Word and element pointing records:

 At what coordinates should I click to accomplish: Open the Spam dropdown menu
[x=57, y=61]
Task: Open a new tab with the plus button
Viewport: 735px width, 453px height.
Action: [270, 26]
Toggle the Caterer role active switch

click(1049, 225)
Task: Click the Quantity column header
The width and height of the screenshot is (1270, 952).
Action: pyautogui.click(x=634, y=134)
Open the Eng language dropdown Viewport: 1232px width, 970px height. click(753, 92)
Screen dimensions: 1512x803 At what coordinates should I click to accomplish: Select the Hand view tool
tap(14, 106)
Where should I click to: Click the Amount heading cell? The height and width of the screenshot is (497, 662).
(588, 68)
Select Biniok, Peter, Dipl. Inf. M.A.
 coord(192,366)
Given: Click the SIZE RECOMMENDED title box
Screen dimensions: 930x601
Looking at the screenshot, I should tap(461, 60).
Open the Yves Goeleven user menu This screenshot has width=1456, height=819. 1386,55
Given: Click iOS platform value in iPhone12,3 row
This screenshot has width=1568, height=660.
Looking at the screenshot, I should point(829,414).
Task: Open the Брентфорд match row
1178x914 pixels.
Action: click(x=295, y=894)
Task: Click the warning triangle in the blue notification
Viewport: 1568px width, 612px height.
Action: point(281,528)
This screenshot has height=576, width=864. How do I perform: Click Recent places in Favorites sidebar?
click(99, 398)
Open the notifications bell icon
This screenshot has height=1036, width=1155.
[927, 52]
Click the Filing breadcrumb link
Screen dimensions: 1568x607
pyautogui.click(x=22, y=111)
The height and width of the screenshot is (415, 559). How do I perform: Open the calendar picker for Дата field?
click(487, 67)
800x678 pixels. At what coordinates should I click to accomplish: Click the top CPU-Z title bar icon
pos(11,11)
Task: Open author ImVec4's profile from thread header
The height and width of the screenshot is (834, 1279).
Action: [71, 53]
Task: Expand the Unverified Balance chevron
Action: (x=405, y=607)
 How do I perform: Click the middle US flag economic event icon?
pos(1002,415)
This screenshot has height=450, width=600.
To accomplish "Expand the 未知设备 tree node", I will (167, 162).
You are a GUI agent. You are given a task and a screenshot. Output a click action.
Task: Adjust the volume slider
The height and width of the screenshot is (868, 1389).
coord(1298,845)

= Short task =
Count the lines in the records above that contain the string "icon", treating uppercase and lowercase as different. Reply with the number alone.

= Correct response =
3